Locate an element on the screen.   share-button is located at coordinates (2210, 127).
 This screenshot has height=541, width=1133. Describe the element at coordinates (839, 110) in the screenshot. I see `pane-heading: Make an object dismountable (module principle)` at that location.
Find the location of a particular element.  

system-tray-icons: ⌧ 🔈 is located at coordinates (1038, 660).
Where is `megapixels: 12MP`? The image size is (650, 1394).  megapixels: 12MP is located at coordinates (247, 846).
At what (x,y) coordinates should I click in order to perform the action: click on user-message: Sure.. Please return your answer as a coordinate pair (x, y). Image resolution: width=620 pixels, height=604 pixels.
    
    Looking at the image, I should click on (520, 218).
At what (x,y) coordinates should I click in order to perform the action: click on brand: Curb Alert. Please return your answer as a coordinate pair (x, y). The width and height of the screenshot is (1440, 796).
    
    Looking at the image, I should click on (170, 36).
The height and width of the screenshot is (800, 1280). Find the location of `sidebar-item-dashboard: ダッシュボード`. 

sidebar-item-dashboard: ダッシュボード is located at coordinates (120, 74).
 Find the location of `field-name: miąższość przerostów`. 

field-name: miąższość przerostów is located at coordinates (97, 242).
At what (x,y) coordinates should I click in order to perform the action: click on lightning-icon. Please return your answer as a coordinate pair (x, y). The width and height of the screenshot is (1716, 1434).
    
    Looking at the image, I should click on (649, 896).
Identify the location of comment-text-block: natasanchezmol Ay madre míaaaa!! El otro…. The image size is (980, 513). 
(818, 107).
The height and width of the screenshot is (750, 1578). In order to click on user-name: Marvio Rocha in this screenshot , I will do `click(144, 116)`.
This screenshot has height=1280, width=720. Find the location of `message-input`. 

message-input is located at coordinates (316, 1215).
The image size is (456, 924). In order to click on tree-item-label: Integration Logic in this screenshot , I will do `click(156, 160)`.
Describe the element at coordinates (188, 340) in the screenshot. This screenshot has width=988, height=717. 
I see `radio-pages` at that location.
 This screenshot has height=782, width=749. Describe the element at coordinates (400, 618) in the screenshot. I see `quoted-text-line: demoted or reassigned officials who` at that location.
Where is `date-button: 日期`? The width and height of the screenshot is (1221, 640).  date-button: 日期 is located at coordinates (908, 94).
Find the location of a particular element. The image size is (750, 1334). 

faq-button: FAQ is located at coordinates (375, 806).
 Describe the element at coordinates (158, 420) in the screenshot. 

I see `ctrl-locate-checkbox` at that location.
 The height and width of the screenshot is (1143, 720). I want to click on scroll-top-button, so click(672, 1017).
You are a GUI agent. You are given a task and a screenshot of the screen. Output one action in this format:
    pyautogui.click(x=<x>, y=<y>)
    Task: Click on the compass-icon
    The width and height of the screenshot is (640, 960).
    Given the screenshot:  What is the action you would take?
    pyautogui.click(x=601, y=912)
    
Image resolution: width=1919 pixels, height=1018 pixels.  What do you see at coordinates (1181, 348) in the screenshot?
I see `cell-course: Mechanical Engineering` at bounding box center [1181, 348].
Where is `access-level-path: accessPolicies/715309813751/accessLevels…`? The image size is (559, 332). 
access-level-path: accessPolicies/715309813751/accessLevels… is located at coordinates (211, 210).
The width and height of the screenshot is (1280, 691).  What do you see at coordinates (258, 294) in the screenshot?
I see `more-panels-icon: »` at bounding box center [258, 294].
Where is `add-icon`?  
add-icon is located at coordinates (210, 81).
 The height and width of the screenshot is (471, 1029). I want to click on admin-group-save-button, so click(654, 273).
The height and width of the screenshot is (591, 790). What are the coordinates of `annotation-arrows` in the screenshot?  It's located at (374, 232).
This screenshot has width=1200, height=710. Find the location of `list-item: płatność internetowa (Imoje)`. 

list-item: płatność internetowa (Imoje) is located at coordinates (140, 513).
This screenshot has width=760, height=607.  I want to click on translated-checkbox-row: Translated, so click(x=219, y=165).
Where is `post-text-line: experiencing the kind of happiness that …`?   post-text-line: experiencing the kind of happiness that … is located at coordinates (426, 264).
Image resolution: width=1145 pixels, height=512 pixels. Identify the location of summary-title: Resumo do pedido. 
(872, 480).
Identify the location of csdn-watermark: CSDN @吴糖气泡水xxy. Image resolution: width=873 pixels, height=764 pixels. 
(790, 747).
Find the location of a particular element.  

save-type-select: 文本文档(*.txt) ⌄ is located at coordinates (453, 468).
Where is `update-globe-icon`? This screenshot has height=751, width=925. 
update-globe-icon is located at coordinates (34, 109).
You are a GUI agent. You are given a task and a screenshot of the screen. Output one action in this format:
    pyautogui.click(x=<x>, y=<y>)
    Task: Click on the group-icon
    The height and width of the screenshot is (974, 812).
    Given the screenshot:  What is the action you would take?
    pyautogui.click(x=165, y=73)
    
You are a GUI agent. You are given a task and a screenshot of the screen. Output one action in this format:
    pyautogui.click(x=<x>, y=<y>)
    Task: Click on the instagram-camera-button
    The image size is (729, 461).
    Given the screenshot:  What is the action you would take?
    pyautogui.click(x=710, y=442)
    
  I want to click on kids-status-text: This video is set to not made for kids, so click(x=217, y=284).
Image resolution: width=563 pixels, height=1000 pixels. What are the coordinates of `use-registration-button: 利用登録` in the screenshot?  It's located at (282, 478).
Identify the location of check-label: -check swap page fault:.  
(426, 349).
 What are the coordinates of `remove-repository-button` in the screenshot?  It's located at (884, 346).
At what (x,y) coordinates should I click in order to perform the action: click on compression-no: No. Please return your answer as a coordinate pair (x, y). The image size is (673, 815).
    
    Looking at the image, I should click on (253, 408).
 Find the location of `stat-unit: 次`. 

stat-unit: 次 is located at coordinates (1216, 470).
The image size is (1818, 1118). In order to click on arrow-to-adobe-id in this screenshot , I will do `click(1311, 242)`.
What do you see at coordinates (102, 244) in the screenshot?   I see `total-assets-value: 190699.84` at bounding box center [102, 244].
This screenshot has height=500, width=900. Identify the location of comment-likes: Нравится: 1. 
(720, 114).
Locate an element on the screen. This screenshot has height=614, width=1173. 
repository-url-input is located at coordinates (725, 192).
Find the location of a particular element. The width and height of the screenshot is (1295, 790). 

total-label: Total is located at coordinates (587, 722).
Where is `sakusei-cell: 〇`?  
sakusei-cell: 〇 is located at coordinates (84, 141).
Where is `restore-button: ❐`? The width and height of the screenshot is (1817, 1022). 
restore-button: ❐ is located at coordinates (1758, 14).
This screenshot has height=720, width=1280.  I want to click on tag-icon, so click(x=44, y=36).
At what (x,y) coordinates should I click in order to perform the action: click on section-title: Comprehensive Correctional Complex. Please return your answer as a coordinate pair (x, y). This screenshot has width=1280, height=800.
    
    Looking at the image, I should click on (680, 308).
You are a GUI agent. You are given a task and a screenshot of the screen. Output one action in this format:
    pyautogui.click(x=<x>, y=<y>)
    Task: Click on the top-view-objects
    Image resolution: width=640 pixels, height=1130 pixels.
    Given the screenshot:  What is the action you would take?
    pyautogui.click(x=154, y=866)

* * * * * * * * *

* Task brief
Copy out the lines of the records above word for word, starting with the line that contains "Describe the element at coordinates (158, 420)" and running down through the line that contains "The height and width of the screenshot is (591, 790).", with both of those lines included.

* Answer section
 Describe the element at coordinates (158, 420) in the screenshot. 

I see `ctrl-locate-checkbox` at that location.
 The height and width of the screenshot is (1143, 720). I want to click on scroll-top-button, so click(672, 1017).
You are a GUI agent. You are given a task and a screenshot of the screen. Output one action in this format:
    pyautogui.click(x=<x>, y=<y>)
    Task: Click on the compass-icon
    The width and height of the screenshot is (640, 960).
    Given the screenshot:  What is the action you would take?
    pyautogui.click(x=601, y=912)
    
Image resolution: width=1919 pixels, height=1018 pixels.  What do you see at coordinates (1181, 348) in the screenshot?
I see `cell-course: Mechanical Engineering` at bounding box center [1181, 348].
Where is `access-level-path: accessPolicies/715309813751/accessLevels…`? The image size is (559, 332). 
access-level-path: accessPolicies/715309813751/accessLevels… is located at coordinates (211, 210).
The width and height of the screenshot is (1280, 691).  What do you see at coordinates (258, 294) in the screenshot?
I see `more-panels-icon: »` at bounding box center [258, 294].
Where is `add-icon`?  
add-icon is located at coordinates (210, 81).
 The height and width of the screenshot is (471, 1029). I want to click on admin-group-save-button, so click(654, 273).
The height and width of the screenshot is (591, 790). What are the coordinates of `annotation-arrows` in the screenshot?  It's located at (374, 232).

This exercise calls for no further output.